━━━━━ ARTICLE ━━━━━

IMHO, emitting electrons is a red herring. True, electron
production(pumping) has an amplification effect in the process but
electrons are not causative in the way Piantelle believes. Piantelli has
this concept of a negative ion that takes the place of an electron in the
orbit of an atom and being very massive the negative ion catalyzes fusion
like a muon does but much better. He has not changed his thinking on this
reaction mechanism substantially for many years now as far as I can tell.
He should have kept this theory out of his patent.


On Wed, Aug 6, 2014 at 1:35 AM, Eric Walker <[email protected]> wrote:

> On Tue, Aug 5, 2014 at 8:52 PM, Axil Axil <[email protected]> wrote:
>
>
>>  *The at least one electron-donor material is selected from the group
>> consisting of: Cs, Ba, Sr, Rb, Li, Na, Ca, K, Fr, Ra, in particular this
>> electron-donor material is Cesium.*
>>
>
> (From Piantelli's patent.)

━━━━━ RECORDED DATA ━━━━━

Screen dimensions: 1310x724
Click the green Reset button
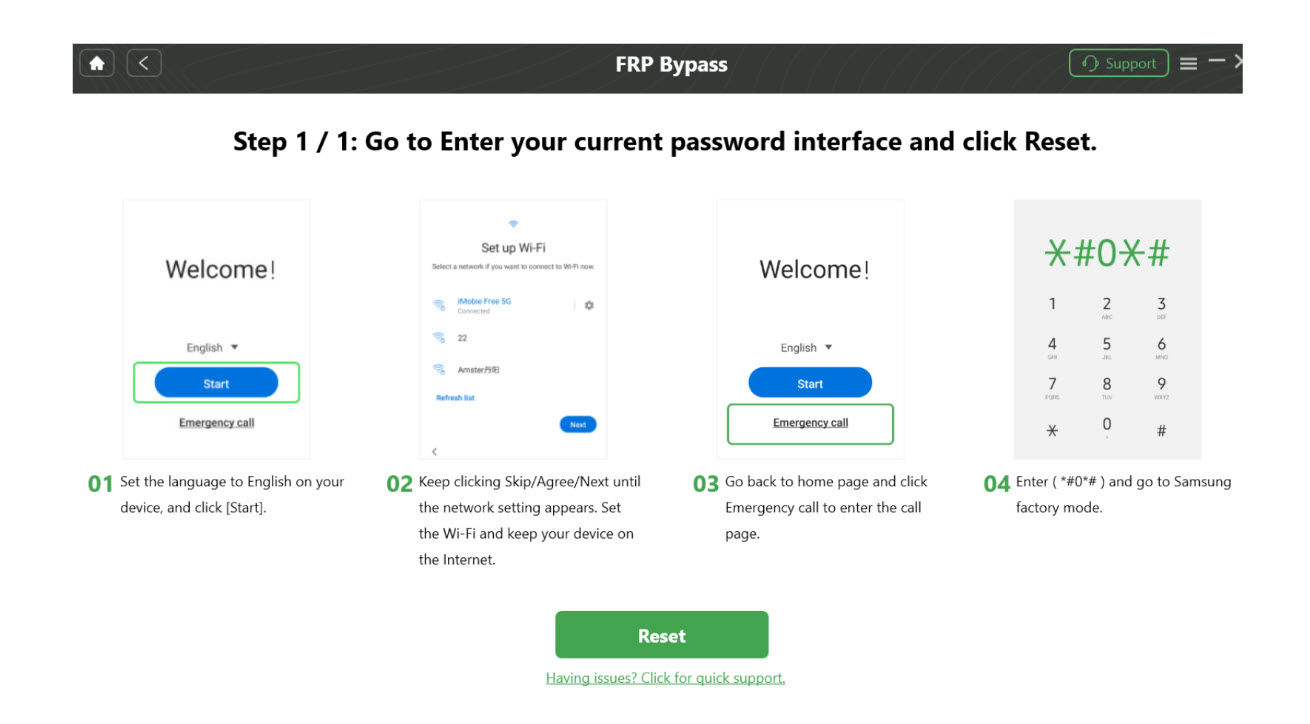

━━━━━

### REQUEST 1
Could you duplicate the email's wording between "IMHO, emitting electrons" and "I can tell.", inclusive?
### REQUEST 2
In the email, which electron-donor material does the passage quoted from Piantelli's patent name in particular?

### COMPLETE OUTPUT 1
IMHO, emitting electrons is a red herring. True, electron
production(pumping) has an amplification effect in the process but
electrons are not causative in the way Piantelle believes. Piantelli has
this concept of a negative ion that takes the place of an electron in the
orbit of an atom and being very massive the negative ion catalyzes fusion
like a muon does but much better. He has not changed his thinking on this
reaction mechanism substantially for many years now as far as I can tell.

### COMPLETE OUTPUT 2
Cesium